Glassy quantum dynamics of disordered Ising spins

We study the out-of-equilibrium dynamics of the quantum Ising model with power-law interactions and positional disorder. For arbitrary dimension $d$ and interaction range $\alpha \ge d$ we analytically find a stretched-exponential decay of the global magnetization and ensemble-averaged single-spin purity with a stretch power $\beta =d/\alpha$ in the thermodynamic limit. Numerically, we confirm that glassy behavior persists for finite system sizes and sufficiently strong disorder.
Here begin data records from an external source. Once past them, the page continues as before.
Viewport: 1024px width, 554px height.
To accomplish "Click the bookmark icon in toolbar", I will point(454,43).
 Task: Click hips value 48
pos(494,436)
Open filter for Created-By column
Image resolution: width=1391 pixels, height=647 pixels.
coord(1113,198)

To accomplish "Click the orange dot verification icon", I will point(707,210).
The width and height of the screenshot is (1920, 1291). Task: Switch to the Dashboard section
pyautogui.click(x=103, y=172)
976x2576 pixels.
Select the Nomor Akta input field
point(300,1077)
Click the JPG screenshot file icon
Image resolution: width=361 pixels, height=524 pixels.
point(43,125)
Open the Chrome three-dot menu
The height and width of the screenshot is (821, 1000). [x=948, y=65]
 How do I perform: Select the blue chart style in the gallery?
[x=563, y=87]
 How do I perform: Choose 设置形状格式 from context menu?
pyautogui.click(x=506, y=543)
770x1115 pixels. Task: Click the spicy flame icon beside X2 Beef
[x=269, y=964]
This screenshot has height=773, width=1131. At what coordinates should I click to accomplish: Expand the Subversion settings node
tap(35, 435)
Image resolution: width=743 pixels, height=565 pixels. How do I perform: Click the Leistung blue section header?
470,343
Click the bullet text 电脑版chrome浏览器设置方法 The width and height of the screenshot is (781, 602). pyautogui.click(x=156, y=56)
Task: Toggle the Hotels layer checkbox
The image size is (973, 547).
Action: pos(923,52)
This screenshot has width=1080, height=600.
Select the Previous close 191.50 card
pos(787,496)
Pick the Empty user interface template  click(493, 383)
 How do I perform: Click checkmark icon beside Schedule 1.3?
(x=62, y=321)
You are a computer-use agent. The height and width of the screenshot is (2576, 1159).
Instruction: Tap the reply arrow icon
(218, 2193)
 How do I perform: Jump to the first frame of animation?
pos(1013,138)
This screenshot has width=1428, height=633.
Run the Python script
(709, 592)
We identify dephasing between disordered coherent pairs as the main mechanism leading to a relaxation of global magnetization, whereas genuine many-body interactions lead to a loss of single-spin purity which signifies the buildup of entanglement. The emergence of glassy dynamics in the quantum Ising model extends prior findings in classical and open quantum systems, where the stretched-exponential law is explained by a scale-invariant distribution of timescales, to both integrable and nonintegrable quantum systems.

Figure 1

(a) Magnetization decay for a uniform random spin distribution in $d=3$ with $\alpha =6$ for 1300 spins. The single-spin magnetizations $\langle {\widehat{s}}_x^i\left(\tau \right)\rangle$ for 50 different spins are shown, featuring the oscillatory behavior predicted by Eq. (2). The line color encodes the nearest-neighbor (NN) interaction strength and is thus a measure for the onset and fastest frequency of each oscillation. Its median $J_{\mathrm{NN}}$ is furthermore used as the unit for the relaxation time. Additionally, the ensemble-averaged decay is plotted (red dashed line), showing monotonous subexponential relaxation, which is well captured by a stretched-exponential function predicted analytically in the large $N$ limit (black line). Remaining deviations from the analytical solution can be attributed to the finite system size used for the simulation. (b) Histograms showing the frequency of occurrence of single-spin magnetization values at different times. The fluctuations relax on a slower timescale than the mean value, which is directly connected to the decay of the purity. (c) Single-spin purities and ensemble average, analogous to (a).

Figure 2

(a) Fit parameter $\beta$ as a function of the disorder parameter $x=N{r}_b^d/r_0^d$ for the magnetization (blue dots) and purity (green dots) for $N=100$ and $N_s=200$ for the case of $\alpha =6$ in $d=3$. At strong disorder ($x\lesssim 0.01$) $\beta$ becomes independent of $x$. Dashed lines show the averages within this regime. Error bars describe the parameter uncertainty of $\beta$ obtained from the fit. (b) Deviation of the fitted $\beta$ from the analytical solution $d/\alpha =0.5$ as a function of $N$. We average $\beta$ over five different blockade radii within the strongly disordered regime. The error bars correspond to the standard error of the mean of the latter, which is the dominant uncertainty [cf. (a)]. Dashed lines are power-law fits. (c) Fitted power-law exponent $p$ for all simulated cases $d=1,2,3$ and $\alpha =d,\cdots ,10$. The red circle highlights the points corresponding to the data shown in (b). See Supplemental Material for the choice of parameters $N$ and $N_s$.